A Complicated Coming of Age in the Oscar-nominated Animated Feature 'My Life as a Zucchini'

My Life as a Zucchini arrives in town with a boost from the name recognition afforded by its recent Academy Award and Golden Globe nominations for Best Animated Feature. (Those of you who voted in your office Oscar pool know what I mean.) This French movie uses remarkably expressive stop-motion animation to create an honesty and sense of whimsy that help offset the darkness of the intrinsic story.

The film by first-time feature director Claude Barras looks a bit like the work of a European Tim Burton. But as with Burton’s animated night terrors, parents planning on bringing a child should consider whether the youngster is old enough for the material. This is a story about a boy named Zucchini who lives in an orphanage, but unlike in Annie or Despicable Me, the traumas that caused each kid to be sent away are front and center. Zucchini (voiced by Gaspard Schlatter) becomes an orphan when (Note: I’m not spoiling much here because it occurs in the first five minutes, and parents do need to take this into account, but stop reading here if you wish to be surprised) he accidentally kills his mother during one of her alcoholic rages. Zucchini takes an empty beer can with him to the orphanage as a souvenir. The other kids come from equally disturbing backgrounds in which their parents are junkies, thieves or sexual predators; one has parents who were deported, and another witnessed her parents’ murder/suicide. It’s small wonder these kids can be seen reading Kafka.
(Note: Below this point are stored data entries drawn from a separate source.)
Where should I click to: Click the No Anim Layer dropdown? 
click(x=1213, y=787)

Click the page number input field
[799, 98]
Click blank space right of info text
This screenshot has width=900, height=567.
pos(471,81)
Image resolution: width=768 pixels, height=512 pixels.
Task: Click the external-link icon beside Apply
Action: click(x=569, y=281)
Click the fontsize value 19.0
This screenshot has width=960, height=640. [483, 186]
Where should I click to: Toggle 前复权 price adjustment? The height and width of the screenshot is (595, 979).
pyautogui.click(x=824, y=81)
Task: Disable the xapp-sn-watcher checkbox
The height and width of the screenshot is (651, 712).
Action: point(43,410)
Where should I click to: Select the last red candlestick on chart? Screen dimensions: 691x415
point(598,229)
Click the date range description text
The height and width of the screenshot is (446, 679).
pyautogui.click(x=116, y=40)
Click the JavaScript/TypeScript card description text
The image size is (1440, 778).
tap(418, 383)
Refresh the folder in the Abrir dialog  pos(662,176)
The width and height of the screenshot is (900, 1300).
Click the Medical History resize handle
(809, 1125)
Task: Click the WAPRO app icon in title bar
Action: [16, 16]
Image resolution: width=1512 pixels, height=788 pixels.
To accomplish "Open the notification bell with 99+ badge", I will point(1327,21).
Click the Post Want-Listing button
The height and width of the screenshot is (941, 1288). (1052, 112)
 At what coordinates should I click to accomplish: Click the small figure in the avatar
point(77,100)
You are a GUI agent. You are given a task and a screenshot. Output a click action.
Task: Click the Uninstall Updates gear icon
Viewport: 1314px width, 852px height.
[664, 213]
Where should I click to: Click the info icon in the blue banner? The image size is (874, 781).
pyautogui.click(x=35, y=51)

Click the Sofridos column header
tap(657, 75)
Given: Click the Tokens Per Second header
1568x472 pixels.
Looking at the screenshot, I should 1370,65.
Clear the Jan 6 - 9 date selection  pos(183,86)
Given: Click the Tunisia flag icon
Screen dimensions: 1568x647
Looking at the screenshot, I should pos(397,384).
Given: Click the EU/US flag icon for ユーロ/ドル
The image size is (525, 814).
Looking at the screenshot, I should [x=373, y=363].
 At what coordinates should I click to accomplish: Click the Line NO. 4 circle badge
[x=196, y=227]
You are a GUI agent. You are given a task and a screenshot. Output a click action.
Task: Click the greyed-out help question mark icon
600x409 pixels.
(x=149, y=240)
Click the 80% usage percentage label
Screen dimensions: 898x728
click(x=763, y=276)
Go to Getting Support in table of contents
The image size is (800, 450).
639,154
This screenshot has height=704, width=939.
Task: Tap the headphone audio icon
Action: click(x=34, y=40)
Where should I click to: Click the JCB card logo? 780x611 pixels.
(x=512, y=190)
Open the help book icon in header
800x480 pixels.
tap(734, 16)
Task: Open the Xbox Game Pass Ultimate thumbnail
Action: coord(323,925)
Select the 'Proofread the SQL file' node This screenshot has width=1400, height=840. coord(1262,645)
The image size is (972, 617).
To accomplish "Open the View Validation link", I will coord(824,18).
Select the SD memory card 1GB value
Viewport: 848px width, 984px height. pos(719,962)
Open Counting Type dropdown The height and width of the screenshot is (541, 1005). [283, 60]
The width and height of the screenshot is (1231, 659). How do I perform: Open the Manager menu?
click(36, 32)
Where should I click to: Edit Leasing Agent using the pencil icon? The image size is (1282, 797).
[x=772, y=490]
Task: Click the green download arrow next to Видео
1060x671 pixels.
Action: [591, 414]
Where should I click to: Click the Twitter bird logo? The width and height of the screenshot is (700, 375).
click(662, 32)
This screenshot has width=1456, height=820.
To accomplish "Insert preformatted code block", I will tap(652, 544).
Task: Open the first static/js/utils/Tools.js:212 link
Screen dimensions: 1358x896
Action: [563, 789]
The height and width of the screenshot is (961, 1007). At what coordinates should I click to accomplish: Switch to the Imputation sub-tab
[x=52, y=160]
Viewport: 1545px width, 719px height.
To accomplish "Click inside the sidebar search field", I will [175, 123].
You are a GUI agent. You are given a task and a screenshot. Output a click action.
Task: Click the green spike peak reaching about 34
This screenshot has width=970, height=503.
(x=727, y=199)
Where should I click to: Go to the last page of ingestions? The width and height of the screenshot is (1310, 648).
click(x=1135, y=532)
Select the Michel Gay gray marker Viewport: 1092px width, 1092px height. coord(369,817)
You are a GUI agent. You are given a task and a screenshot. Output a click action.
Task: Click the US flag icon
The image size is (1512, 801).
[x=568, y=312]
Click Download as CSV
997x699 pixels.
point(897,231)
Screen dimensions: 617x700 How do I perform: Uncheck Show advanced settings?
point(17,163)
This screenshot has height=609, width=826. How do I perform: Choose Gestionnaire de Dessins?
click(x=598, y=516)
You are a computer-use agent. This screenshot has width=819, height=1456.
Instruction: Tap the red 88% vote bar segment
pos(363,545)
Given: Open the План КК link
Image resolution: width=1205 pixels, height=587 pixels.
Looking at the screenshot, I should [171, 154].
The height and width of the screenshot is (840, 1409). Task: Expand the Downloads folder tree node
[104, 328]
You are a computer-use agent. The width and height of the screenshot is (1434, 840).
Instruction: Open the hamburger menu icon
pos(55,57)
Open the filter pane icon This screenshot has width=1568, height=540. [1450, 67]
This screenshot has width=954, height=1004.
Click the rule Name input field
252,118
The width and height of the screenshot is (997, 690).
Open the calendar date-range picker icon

The movie is based on Gilles Paris’ novel Autobiographie d’une Courgette, and the screenplay is by Céline Sciamma, director of the bracing coming-of-age dramas Tomboy and Girlhood, both about marginalized girls. Unlike stereotypical movie orphanages where children suffer from neglect and abuse of various sorts, the residential home where Zucchini is sent is a loving, kind place. In My Life as a Zucchini, hell is where these children resided prior to coming to the orphanage, not after. Life becomes better once they arrive at the group residence. Furthermore, they form bonds with one another, as well as with their guardians and teachers, evolving into a new family unit over time. And the policeman Raymond (Michel Vuillermoz) who so sensitively interviews Zucchini after his mother’s death becomes more of an unceasing social worker on the boy’s behalf than cop. The lesson? Most people can be very good, but some parents can be very bad. Still, Zucchini softens some of the story’s intrinsically harsh edges, and also offers an impossibly idealistic ending. But only an adult might quibble. The big-eyed children of My Life as a Zucchini have already seen enough.

My Life as a Zucchini opens Friday exclusively at the Santikos Bijou in two formats — French with English subtitles or dubbed into English with voices by Will Forte, Nick Offerman, Ellen Page, Amy Sedaris and Erick Abbate, among others.